== Segment start ==

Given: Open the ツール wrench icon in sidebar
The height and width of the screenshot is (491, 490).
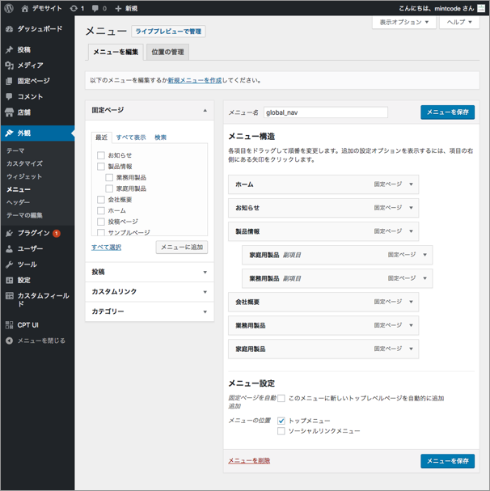Looking at the screenshot, I should [x=9, y=265].
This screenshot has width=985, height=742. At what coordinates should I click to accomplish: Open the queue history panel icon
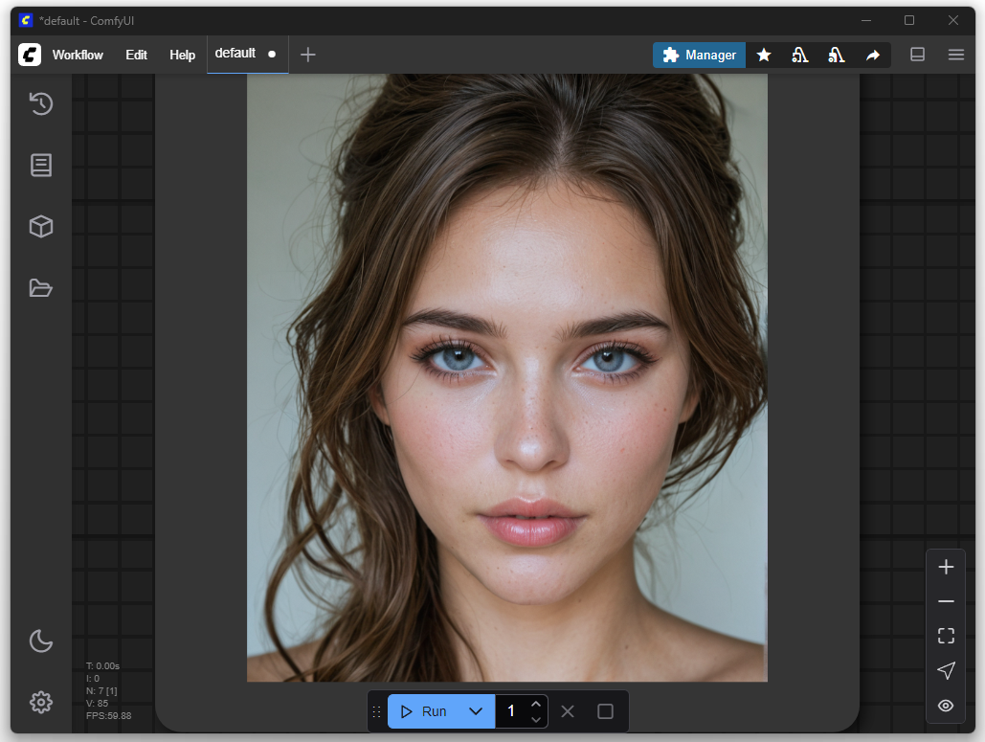pos(40,103)
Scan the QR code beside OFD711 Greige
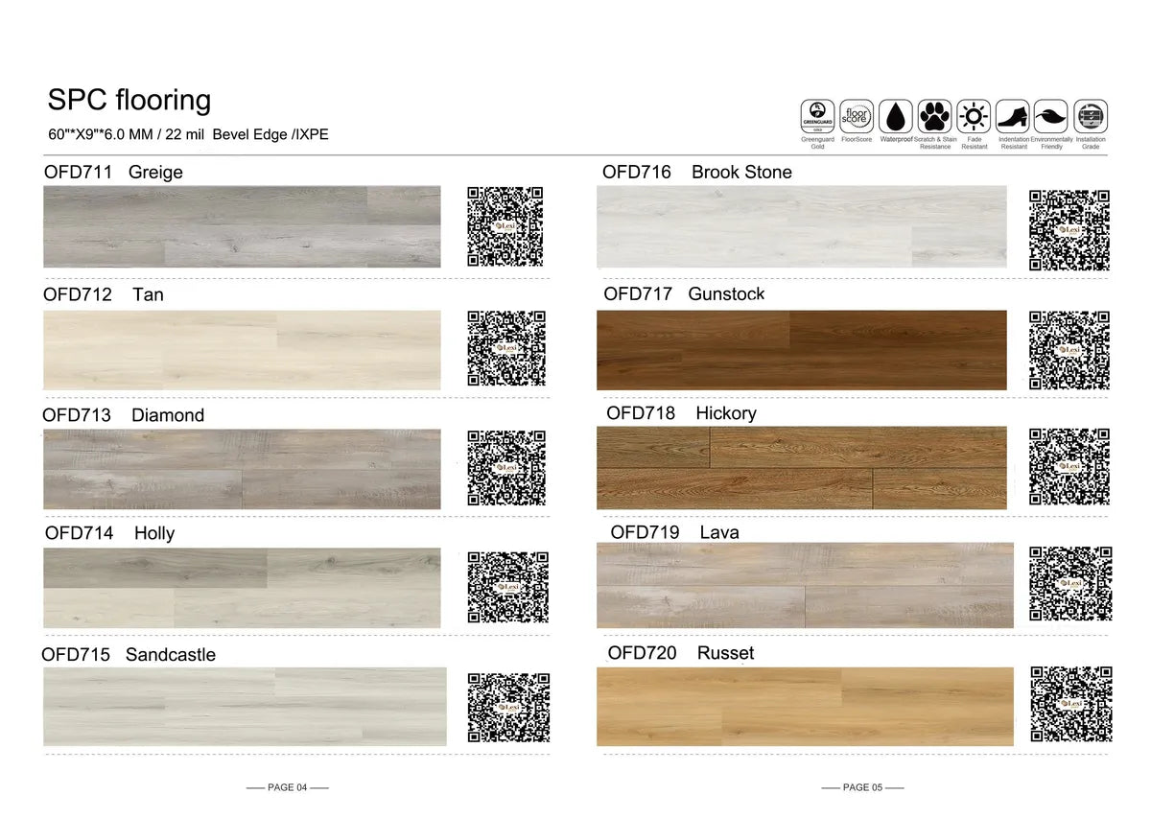The height and width of the screenshot is (818, 1151). (x=505, y=225)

== Segment end ==

An exact reprint of the records above is required, with all pictures left out.

Given: Open the ツール wrench icon in sidebar
The height and width of the screenshot is (491, 490).
Looking at the screenshot, I should [x=9, y=265].
This screenshot has width=985, height=742. At what coordinates should I click to accomplish: Open the queue history panel icon
pos(40,103)
Scan the QR code beside OFD711 Greige
The height and width of the screenshot is (818, 1151). (x=505, y=225)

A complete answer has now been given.